Content starts
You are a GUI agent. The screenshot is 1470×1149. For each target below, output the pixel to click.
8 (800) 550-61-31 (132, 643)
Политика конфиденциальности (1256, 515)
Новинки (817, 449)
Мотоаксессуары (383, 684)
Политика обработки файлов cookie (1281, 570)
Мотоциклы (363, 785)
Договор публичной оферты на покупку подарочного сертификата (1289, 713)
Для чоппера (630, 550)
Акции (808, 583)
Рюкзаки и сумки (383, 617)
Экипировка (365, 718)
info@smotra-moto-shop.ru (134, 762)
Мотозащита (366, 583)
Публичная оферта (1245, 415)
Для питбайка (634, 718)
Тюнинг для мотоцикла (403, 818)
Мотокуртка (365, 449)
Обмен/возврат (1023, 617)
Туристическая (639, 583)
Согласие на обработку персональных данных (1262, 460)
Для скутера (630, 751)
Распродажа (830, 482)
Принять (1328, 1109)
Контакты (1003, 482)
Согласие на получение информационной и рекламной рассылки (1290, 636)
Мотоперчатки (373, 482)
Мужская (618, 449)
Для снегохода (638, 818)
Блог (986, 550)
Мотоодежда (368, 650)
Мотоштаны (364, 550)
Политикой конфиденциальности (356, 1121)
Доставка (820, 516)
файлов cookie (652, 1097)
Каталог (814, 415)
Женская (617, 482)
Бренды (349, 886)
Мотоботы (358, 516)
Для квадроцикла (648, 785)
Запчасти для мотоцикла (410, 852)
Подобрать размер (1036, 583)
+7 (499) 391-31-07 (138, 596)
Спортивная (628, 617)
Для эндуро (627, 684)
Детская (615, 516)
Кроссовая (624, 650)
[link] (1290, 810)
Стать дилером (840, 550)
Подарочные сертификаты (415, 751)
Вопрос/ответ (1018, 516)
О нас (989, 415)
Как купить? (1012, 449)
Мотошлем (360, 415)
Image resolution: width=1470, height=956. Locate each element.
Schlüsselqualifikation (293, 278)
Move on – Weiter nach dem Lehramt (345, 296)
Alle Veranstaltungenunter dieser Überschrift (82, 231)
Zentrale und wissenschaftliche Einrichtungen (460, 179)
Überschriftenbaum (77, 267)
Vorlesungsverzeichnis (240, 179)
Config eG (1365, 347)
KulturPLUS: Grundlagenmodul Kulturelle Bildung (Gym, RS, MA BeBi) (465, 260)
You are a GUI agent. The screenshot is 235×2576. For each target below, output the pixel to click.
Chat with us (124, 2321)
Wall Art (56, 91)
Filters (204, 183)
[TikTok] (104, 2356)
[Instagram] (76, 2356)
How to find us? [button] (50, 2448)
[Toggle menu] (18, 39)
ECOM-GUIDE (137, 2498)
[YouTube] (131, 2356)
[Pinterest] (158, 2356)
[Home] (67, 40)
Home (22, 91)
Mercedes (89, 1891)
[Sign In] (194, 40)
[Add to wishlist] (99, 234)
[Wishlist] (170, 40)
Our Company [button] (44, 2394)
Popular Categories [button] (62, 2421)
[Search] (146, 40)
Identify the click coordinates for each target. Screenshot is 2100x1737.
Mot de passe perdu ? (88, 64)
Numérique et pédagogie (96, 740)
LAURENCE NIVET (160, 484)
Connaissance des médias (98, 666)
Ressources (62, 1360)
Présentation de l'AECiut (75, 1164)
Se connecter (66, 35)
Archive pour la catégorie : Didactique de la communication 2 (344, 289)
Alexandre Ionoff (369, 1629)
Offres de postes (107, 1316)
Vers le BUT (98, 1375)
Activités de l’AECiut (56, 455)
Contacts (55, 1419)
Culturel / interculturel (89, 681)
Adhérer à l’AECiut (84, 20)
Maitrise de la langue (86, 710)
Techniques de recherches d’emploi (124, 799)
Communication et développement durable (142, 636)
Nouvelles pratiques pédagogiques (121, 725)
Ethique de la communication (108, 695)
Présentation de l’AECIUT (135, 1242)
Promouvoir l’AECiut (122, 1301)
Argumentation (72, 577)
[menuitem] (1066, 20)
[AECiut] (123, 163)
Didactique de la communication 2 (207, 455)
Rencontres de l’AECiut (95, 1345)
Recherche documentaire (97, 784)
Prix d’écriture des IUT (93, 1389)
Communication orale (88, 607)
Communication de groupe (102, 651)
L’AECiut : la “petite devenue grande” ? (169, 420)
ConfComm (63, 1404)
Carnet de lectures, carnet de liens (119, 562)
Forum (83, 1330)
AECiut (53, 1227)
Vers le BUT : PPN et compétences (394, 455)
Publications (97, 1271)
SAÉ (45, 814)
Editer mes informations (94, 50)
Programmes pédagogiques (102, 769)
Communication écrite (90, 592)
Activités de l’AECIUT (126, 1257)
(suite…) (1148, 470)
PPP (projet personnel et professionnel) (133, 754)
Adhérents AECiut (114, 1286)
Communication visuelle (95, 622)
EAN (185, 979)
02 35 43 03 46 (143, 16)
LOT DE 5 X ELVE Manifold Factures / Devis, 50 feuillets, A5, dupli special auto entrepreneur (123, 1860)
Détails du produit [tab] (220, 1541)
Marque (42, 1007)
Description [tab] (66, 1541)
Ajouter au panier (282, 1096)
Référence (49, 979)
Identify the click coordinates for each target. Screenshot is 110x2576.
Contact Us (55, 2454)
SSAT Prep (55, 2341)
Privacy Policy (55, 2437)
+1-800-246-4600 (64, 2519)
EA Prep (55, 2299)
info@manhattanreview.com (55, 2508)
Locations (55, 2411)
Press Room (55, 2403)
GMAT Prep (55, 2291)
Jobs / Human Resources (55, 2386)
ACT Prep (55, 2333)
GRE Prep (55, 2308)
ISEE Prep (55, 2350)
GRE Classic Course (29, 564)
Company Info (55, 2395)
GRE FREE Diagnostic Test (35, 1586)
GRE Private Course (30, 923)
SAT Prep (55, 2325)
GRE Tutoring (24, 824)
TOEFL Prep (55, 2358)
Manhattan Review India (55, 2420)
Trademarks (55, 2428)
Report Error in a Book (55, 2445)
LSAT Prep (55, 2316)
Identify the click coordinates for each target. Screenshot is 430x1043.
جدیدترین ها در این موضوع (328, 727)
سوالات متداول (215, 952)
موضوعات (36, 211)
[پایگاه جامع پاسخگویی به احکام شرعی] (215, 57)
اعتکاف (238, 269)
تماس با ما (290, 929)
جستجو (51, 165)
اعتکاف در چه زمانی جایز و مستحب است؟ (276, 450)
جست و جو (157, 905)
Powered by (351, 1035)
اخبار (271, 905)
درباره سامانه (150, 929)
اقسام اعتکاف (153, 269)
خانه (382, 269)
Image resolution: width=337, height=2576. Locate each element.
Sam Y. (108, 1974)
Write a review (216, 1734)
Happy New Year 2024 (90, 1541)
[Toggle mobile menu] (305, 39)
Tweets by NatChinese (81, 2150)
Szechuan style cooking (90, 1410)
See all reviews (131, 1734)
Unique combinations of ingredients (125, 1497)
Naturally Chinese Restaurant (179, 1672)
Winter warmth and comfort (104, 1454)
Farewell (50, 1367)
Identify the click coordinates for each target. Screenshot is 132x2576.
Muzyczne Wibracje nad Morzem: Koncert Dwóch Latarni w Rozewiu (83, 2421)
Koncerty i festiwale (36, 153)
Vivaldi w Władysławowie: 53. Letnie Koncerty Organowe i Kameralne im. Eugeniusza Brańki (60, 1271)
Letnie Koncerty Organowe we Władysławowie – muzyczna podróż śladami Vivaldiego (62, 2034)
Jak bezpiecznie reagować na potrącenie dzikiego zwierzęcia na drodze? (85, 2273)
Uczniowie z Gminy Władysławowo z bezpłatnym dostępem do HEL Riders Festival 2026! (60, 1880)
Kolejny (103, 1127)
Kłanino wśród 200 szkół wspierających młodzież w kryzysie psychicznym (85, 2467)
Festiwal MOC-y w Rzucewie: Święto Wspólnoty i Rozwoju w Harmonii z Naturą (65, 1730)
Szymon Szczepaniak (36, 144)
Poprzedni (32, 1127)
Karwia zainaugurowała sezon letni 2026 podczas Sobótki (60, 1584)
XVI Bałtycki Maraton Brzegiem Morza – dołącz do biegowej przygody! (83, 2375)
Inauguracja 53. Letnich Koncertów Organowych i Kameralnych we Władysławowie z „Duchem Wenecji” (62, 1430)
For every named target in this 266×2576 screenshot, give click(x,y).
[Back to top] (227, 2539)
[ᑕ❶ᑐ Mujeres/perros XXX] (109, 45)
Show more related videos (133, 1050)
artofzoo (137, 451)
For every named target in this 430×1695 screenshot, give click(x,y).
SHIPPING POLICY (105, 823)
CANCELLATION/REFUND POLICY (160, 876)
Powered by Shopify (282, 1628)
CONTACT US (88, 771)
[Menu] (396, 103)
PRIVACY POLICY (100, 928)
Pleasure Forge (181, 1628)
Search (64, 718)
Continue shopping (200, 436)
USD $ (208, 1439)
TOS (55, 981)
Content ends
Problem => The answer should contain only the lines from the first line of the entries through the line holding "How to find us? [button] (50, 2448)", each exactly as written.

Solution for this problem =>
You are a GUI agent. The screenshot is 1470×1149. For each target below, output the pixel to click.
8 (800) 550-61-31 (132, 643)
Политика конфиденциальности (1256, 515)
Новинки (817, 449)
Мотоаксессуары (383, 684)
Политика обработки файлов cookie (1281, 570)
Мотоциклы (363, 785)
Договор публичной оферты на покупку подарочного сертификата (1289, 713)
Для чоппера (630, 550)
Акции (808, 583)
Рюкзаки и сумки (383, 617)
Экипировка (365, 718)
info@smotra-moto-shop.ru (134, 762)
Мотозащита (366, 583)
Публичная оферта (1245, 415)
Для питбайка (634, 718)
Тюнинг для мотоцикла (403, 818)
Мотокуртка (365, 449)
Обмен/возврат (1023, 617)
Туристическая (639, 583)
Согласие на обработку персональных данных (1262, 460)
Для скутера (630, 751)
Распродажа (830, 482)
Принять (1328, 1109)
Контакты (1003, 482)
Согласие на получение информационной и рекламной рассылки (1290, 636)
Мотоперчатки (373, 482)
Мужская (618, 449)
Для снегохода (638, 818)
Блог (986, 550)
Мотоодежда (368, 650)
Мотоштаны (364, 550)
Политикой конфиденциальности (356, 1121)
Доставка (820, 516)
файлов cookie (652, 1097)
Каталог (814, 415)
Женская (617, 482)
Бренды (349, 886)
Мотоботы (358, 516)
Для квадроцикла (648, 785)
Запчасти для мотоцикла (410, 852)
Подобрать размер (1036, 583)
+7 (499) 391-31-07 (138, 596)
Спортивная (628, 617)
Для эндуро (627, 684)
Детская (615, 516)
Кроссовая (624, 650)
[link] (1290, 810)
Стать дилером (840, 550)
Подарочные сертификаты (415, 751)
Вопрос/ответ (1018, 516)
О нас (989, 415)
Как купить? (1012, 449)
Мотошлем (360, 415)
Image resolution: width=1470, height=956. Locate each element.
Schlüsselqualifikation (293, 278)
Move on – Weiter nach dem Lehramt (345, 296)
Alle Veranstaltungenunter dieser Überschrift (82, 231)
Zentrale und wissenschaftliche Einrichtungen (460, 179)
Überschriftenbaum (77, 267)
Vorlesungsverzeichnis (240, 179)
Config eG (1365, 347)
KulturPLUS: Grundlagenmodul Kulturelle Bildung (Gym, RS, MA BeBi) (465, 260)
You are a GUI agent. The screenshot is 235×2576. For each target below, output the pixel to click.
Chat with us (124, 2321)
Wall Art (56, 91)
Filters (204, 183)
[TikTok] (104, 2356)
[Instagram] (76, 2356)
How to find us? [button] (50, 2448)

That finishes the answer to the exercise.